(TASK DETAILS)
Quote the entries below from the line with "You are a GUI" through the line with "Task: Click the blue-to-white", both ends included, and only those lines.
** Opening EXERCISE MATERIAL block **
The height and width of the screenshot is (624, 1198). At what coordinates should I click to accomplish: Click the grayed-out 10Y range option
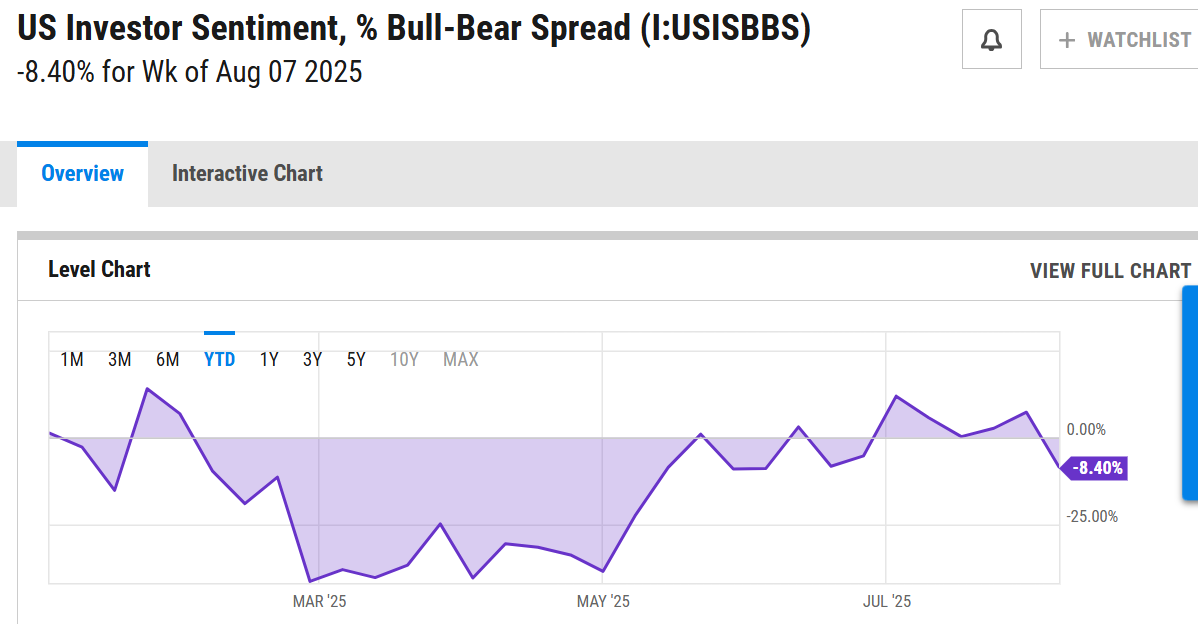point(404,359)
** Closing EXERCISE MATERIAL block **
** Opening EXERCISE MATERIAL block **
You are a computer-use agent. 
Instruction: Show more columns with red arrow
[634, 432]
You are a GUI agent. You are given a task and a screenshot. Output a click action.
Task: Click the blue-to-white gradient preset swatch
** Closing EXERCISE MATERIAL block **
** Opening EXERCISE MATERIAL block **
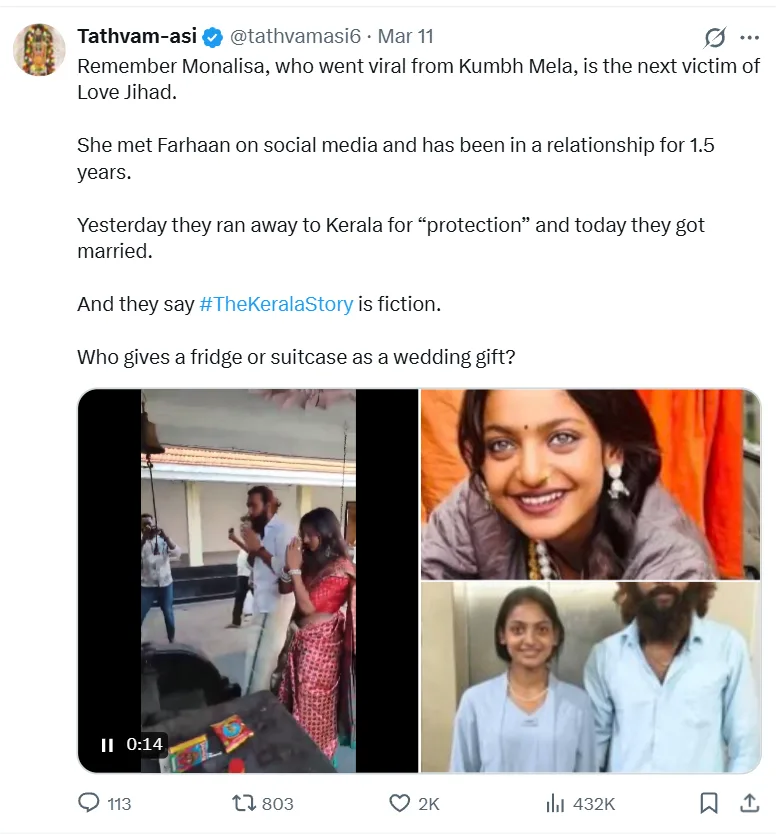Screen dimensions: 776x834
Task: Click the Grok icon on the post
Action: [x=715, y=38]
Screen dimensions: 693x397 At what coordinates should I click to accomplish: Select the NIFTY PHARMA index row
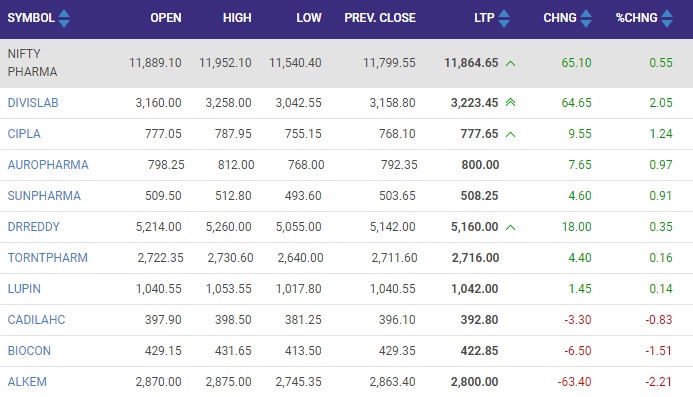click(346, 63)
** Closing EXERCISE MATERIAL block **
(RESPONSE BELOW)
You are a GUI agent. You are given a task and a screenshot. Output a click action.
Task: Click the blue-to-white gradient preset swatch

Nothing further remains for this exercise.